> _Directions for this task_:
Please edit the items below by changing "GUI agent" to "desktop agent" wherever it occurs, keeping everything else the same.

> _Raw records_:
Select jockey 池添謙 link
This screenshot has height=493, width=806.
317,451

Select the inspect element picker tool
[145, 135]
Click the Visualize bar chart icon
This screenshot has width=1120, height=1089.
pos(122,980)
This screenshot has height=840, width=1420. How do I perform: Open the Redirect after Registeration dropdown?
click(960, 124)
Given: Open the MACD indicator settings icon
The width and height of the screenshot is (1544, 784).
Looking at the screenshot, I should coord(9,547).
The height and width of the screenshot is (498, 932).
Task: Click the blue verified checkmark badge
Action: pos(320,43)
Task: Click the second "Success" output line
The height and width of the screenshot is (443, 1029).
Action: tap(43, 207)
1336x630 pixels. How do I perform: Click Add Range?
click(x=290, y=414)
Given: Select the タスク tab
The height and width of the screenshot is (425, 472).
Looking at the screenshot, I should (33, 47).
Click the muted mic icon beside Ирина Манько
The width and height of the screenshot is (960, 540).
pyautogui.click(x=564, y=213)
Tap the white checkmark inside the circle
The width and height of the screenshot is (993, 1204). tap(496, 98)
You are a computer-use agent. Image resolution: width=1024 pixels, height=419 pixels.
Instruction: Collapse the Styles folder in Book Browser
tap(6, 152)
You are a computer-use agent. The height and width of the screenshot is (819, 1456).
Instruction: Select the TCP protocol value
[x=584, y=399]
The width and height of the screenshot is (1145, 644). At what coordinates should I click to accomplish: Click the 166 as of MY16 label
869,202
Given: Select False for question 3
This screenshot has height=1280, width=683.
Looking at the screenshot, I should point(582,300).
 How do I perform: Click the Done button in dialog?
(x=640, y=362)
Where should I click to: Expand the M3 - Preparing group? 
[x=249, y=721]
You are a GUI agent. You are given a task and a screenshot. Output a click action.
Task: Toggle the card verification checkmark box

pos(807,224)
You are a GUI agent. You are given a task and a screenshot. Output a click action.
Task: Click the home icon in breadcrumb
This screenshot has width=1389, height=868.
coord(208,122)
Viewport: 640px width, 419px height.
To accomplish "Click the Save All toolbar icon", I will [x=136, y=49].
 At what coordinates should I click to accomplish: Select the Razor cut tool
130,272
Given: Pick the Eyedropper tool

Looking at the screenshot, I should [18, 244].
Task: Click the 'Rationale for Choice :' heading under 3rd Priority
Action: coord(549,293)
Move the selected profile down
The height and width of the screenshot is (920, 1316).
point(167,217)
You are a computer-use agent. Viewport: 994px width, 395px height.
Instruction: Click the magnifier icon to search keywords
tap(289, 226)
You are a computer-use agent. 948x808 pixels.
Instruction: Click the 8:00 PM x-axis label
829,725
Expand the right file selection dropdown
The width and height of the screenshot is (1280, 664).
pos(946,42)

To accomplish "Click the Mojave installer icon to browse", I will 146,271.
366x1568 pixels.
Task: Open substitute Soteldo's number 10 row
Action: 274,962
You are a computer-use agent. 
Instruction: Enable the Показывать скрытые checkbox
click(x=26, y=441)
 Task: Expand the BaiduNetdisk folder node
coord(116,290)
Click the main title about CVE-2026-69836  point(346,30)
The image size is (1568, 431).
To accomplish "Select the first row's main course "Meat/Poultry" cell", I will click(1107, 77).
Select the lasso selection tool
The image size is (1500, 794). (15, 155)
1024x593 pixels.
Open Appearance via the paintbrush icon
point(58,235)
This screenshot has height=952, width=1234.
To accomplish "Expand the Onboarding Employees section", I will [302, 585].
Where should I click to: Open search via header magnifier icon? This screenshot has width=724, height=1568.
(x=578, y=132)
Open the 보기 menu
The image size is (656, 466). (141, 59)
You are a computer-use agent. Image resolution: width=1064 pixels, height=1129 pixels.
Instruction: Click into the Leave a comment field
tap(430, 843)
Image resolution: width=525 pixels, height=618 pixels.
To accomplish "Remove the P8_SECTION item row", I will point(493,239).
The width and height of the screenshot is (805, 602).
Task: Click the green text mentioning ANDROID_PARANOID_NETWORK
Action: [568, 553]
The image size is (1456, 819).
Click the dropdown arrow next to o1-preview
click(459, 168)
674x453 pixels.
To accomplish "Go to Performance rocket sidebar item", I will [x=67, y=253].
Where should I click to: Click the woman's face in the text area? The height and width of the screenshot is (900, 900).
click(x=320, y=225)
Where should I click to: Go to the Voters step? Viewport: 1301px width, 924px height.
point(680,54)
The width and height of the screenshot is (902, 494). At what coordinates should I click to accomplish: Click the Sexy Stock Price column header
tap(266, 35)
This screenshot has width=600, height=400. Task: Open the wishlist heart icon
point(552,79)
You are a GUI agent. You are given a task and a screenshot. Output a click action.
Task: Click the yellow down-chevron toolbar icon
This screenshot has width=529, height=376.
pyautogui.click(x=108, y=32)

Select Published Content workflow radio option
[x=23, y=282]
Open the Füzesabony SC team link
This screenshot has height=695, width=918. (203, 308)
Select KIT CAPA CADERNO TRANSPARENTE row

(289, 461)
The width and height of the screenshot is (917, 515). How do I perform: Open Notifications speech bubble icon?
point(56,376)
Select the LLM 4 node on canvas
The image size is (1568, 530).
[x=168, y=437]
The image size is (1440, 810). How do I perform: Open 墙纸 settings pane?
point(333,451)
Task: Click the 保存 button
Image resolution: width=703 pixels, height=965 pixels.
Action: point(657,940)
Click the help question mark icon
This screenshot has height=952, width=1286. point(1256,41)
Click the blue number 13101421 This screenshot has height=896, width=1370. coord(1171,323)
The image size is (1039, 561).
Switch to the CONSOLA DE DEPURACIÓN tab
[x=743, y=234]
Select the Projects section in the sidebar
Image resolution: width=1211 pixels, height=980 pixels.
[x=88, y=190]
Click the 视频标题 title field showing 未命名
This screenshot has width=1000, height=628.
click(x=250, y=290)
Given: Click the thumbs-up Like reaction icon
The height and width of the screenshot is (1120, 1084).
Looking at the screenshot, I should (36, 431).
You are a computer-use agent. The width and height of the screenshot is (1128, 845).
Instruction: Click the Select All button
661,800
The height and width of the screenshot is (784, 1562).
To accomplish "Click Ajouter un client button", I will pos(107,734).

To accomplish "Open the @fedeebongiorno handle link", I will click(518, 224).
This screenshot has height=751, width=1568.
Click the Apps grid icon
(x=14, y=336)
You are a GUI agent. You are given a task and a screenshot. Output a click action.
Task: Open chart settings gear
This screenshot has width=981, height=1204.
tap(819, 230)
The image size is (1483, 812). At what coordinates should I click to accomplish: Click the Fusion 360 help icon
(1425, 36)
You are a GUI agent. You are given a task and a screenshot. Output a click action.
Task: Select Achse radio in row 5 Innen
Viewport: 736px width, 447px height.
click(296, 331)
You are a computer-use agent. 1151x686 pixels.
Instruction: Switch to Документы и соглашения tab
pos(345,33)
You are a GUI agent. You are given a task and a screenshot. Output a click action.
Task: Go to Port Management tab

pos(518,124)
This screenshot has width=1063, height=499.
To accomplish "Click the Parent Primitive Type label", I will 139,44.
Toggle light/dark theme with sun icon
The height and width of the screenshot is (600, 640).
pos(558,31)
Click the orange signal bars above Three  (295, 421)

> _Solution to this problem_:
Select jockey 池添謙 link
This screenshot has height=493, width=806.
317,451

Select the inspect element picker tool
[145, 135]
Click the Visualize bar chart icon
This screenshot has width=1120, height=1089.
pos(122,980)
This screenshot has height=840, width=1420. How do I perform: Open the Redirect after Registeration dropdown?
click(960, 124)
Given: Open the MACD indicator settings icon
The width and height of the screenshot is (1544, 784).
Looking at the screenshot, I should coord(9,547).
The height and width of the screenshot is (498, 932).
Task: Click the blue verified checkmark badge
Action: pos(320,43)
Task: Click the second "Success" output line
The height and width of the screenshot is (443, 1029).
Action: tap(43, 207)
1336x630 pixels. How do I perform: Click Add Range?
click(x=290, y=414)
Given: Select the タスク tab
The height and width of the screenshot is (425, 472).
Looking at the screenshot, I should (33, 47).
Click the muted mic icon beside Ирина Манько
The width and height of the screenshot is (960, 540).
pyautogui.click(x=564, y=213)
Tap the white checkmark inside the circle
The width and height of the screenshot is (993, 1204). tap(496, 98)
You are a computer-use agent. Image resolution: width=1024 pixels, height=419 pixels.
Instruction: Collapse the Styles folder in Book Browser
tap(6, 152)
You are a computer-use agent. The height and width of the screenshot is (819, 1456).
Instruction: Select the TCP protocol value
[x=584, y=399]
The width and height of the screenshot is (1145, 644). At what coordinates should I click to accomplish: Click the 166 as of MY16 label
869,202
Given: Select False for question 3
This screenshot has height=1280, width=683.
Looking at the screenshot, I should point(582,300).
 How do I perform: Click the Done button in dialog?
(x=640, y=362)
Where should I click to: Expand the M3 - Preparing group? 
[x=249, y=721]
You are a desktop agent. You are given a task and a screenshot. Output a click action.
Task: Toggle the card verification checkmark box

pos(807,224)
You are a desktop agent. You are given a task and a screenshot. Output a click action.
Task: Click the home icon in breadcrumb
This screenshot has width=1389, height=868.
coord(208,122)
Viewport: 640px width, 419px height.
To accomplish "Click the Save All toolbar icon", I will [x=136, y=49].
 At what coordinates should I click to accomplish: Select the Razor cut tool
130,272
Given: Pick the Eyedropper tool

Looking at the screenshot, I should [18, 244].
Task: Click the 'Rationale for Choice :' heading under 3rd Priority
Action: coord(549,293)
Move the selected profile down
The height and width of the screenshot is (920, 1316).
point(167,217)
You are a computer-use agent. Viewport: 994px width, 395px height.
Instruction: Click the magnifier icon to search keywords
tap(289, 226)
You are a computer-use agent. 948x808 pixels.
Instruction: Click the 8:00 PM x-axis label
829,725
Expand the right file selection dropdown
The width and height of the screenshot is (1280, 664).
pos(946,42)

To accomplish "Click the Mojave installer icon to browse", I will 146,271.
366x1568 pixels.
Task: Open substitute Soteldo's number 10 row
Action: 274,962
You are a computer-use agent. 
Instruction: Enable the Показывать скрытые checkbox
click(x=26, y=441)
 Task: Expand the BaiduNetdisk folder node
coord(116,290)
Click the main title about CVE-2026-69836  point(346,30)
The image size is (1568, 431).
To accomplish "Select the first row's main course "Meat/Poultry" cell", I will click(1107, 77).
Select the lasso selection tool
The image size is (1500, 794). (15, 155)
1024x593 pixels.
Open Appearance via the paintbrush icon
point(58,235)
This screenshot has height=952, width=1234.
To accomplish "Expand the Onboarding Employees section", I will [302, 585].
Where should I click to: Open search via header magnifier icon? This screenshot has width=724, height=1568.
(x=578, y=132)
Open the 보기 menu
The image size is (656, 466). (141, 59)
You are a computer-use agent. Image resolution: width=1064 pixels, height=1129 pixels.
Instruction: Click into the Leave a comment field
tap(430, 843)
Image resolution: width=525 pixels, height=618 pixels.
To accomplish "Remove the P8_SECTION item row", I will point(493,239).
The width and height of the screenshot is (805, 602).
Task: Click the green text mentioning ANDROID_PARANOID_NETWORK
Action: [568, 553]
The image size is (1456, 819).
Click the dropdown arrow next to o1-preview
click(459, 168)
674x453 pixels.
To accomplish "Go to Performance rocket sidebar item", I will [x=67, y=253].
Where should I click to: Click the woman's face in the text area? The height and width of the screenshot is (900, 900).
click(x=320, y=225)
Where should I click to: Go to the Voters step? Viewport: 1301px width, 924px height.
point(680,54)
The width and height of the screenshot is (902, 494). At what coordinates should I click to accomplish: Click the Sexy Stock Price column header
tap(266, 35)
This screenshot has width=600, height=400. Task: Open the wishlist heart icon
point(552,79)
You are a desktop agent. You are given a task and a screenshot. Output a click action.
Task: Click the yellow down-chevron toolbar icon
This screenshot has width=529, height=376.
pyautogui.click(x=108, y=32)

Select Published Content workflow radio option
[x=23, y=282]
Open the Füzesabony SC team link
This screenshot has height=695, width=918. (203, 308)
Select KIT CAPA CADERNO TRANSPARENTE row

(289, 461)
The width and height of the screenshot is (917, 515). How do I perform: Open Notifications speech bubble icon?
point(56,376)
Select the LLM 4 node on canvas
The image size is (1568, 530).
[x=168, y=437]
The image size is (1440, 810). How do I perform: Open 墙纸 settings pane?
point(333,451)
Task: Click the 保存 button
Image resolution: width=703 pixels, height=965 pixels.
Action: point(657,940)
Click the help question mark icon
This screenshot has height=952, width=1286. point(1256,41)
Click the blue number 13101421 This screenshot has height=896, width=1370. coord(1171,323)
The image size is (1039, 561).
Switch to the CONSOLA DE DEPURACIÓN tab
[x=743, y=234]
Select the Projects section in the sidebar
Image resolution: width=1211 pixels, height=980 pixels.
[x=88, y=190]
Click the 视频标题 title field showing 未命名
This screenshot has width=1000, height=628.
click(x=250, y=290)
Given: Click the thumbs-up Like reaction icon
The height and width of the screenshot is (1120, 1084).
Looking at the screenshot, I should (36, 431).
You are a computer-use agent. The width and height of the screenshot is (1128, 845).
Instruction: Click the Select All button
661,800
The height and width of the screenshot is (784, 1562).
To accomplish "Click Ajouter un client button", I will pos(107,734).

To accomplish "Open the @fedeebongiorno handle link", I will click(518, 224).
This screenshot has height=751, width=1568.
Click the Apps grid icon
(x=14, y=336)
You are a desktop agent. You are given a task and a screenshot. Output a click action.
Task: Open chart settings gear
This screenshot has width=981, height=1204.
tap(819, 230)
The image size is (1483, 812). At what coordinates should I click to accomplish: Click the Fusion 360 help icon
(1425, 36)
You are a desktop agent. You are given a task and a screenshot. Output a click action.
Task: Select Achse radio in row 5 Innen
Viewport: 736px width, 447px height.
click(296, 331)
You are a computer-use agent. 1151x686 pixels.
Instruction: Switch to Документы и соглашения tab
pos(345,33)
You are a desktop agent. You are given a task and a screenshot. Output a click action.
Task: Go to Port Management tab

pos(518,124)
This screenshot has width=1063, height=499.
To accomplish "Click the Parent Primitive Type label", I will 139,44.
Toggle light/dark theme with sun icon
The height and width of the screenshot is (600, 640).
pos(558,31)
Click the orange signal bars above Three  (295, 421)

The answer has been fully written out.